TORONTO – A decision by Tim Hortons and Burger King to serve only cage-free eggs by 2025 is shining a spotlight on how the breakfast staple makes it from farm to plate.
While the transition is nearly a decade away, Egg Farmers Canada says that’s because it will take time.
More than 90 per cent of the country’s roughly 1,000 registered commercial egg-producing farms keep their hens in conventional housing, said Peter Clarke, the chairman of Egg Farmers Canada.
“It isn’t just like turning a light switch on and off,” he said. “It takes a significant amount of time to be able to do that.”
The average farm has between 10,000 and 20,000 hens. Some only house several hundred and others as many as 400,000 hens.
Here’s a more in-depth look at how eggs are sourced in Canada:
The wire-floor cages house about four to seven hens, said Debra Probert, the Vancouver Humane Society’s executive director. They give each chicken the living space of about a standard piece of paper measuring 8.5 inches by 11 inches.
Probert estimates 95 per cent of Canada’s egg producers operate use battery cages.
Battery cages are “more convenient for the farmer than it is, obviously, for the hens,” she said.

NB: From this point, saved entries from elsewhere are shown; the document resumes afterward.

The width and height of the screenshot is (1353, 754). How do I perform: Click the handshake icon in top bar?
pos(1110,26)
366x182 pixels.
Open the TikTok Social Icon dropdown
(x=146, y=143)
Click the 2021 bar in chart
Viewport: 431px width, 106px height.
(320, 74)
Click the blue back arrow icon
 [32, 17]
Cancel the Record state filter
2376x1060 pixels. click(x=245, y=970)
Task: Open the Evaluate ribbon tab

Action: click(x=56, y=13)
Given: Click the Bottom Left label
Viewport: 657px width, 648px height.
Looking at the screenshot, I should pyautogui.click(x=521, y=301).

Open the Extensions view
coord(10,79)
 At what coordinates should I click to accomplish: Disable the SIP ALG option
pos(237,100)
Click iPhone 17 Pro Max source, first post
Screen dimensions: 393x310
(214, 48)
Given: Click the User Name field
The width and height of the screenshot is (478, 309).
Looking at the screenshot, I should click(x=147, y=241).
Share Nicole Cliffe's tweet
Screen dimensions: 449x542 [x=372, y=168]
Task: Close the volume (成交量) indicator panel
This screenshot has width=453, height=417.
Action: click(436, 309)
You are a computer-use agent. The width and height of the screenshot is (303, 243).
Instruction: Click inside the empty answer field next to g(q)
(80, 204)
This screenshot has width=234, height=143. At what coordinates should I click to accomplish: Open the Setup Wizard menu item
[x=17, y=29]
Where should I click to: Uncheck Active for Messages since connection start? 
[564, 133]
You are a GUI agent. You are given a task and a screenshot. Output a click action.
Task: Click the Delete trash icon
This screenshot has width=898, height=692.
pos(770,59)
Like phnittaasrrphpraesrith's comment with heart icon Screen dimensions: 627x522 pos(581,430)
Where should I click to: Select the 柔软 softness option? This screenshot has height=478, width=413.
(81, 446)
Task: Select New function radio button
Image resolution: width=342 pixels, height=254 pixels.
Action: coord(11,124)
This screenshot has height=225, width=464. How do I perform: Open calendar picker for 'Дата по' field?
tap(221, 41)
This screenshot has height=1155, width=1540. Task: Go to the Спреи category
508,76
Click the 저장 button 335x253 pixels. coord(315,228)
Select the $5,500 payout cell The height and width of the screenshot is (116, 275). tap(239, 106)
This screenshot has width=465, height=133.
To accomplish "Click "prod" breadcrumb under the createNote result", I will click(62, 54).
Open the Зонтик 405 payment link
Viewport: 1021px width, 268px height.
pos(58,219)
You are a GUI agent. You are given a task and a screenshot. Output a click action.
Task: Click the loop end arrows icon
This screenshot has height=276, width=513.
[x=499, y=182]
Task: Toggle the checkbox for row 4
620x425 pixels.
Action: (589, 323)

These cages are larger, housing dozens of hens, said Tina Widowski, an animal and poultry science professor at the University of Guelph who holds the research chair in poultry welfare at Egg Farmers of Canada. The cages provide perches and somewhat private nesting areas.
She said enriched cages give chickens more space, allowing them to exhibit natural behaviours like dust bathing, perching and laying eggs in private.
Clarke said he prefers this type of hen housing because it also protects the health of farmers, as it exposes them to less dust and ammonia.
A&W, a notable standout from its competitors, has committed to source all its eggs from hens in enriched cages by the close of the year, much to the dismay of animal rights groups pushing for a cage-free industry.
Farmers are under growing pressure to shift to this type of housing as more companies promise to provide eggs from hens that don’t live in cages. But that doesn’t necessarily mean that hens will suddenly be meandering outside as they please.
“We’re not saying that definitely that cage-free is cruelty-free,” Probert said. “It’s not.”
Cage-free hens may live in a free-run system, housed in an aviary in a barn without access to the outside world, she said.
Clarke and Widowski say cage-free living conditions have some trade-offs. They can poorly impact chicken and farmer health by exposing them to irritants like dust and can cost more to operate.
The other option — what Probert calls “the ideal” — is free-range hens, which are allowed to roam outside. All certified organic eggs in Canada must come from free-range hens.
It’s unclear which cage-free option Tim Hortons, Burger King and other restaurants making such public declarations will source their eggs from. Cage-free never means chickens will go outside, said Widowski, unless they’re producing free-range or certified organic eggs.
Still, Probert calls the incremental change to move hens out of cages a positive step.
“Once they’re out of cages, that makes a huge difference.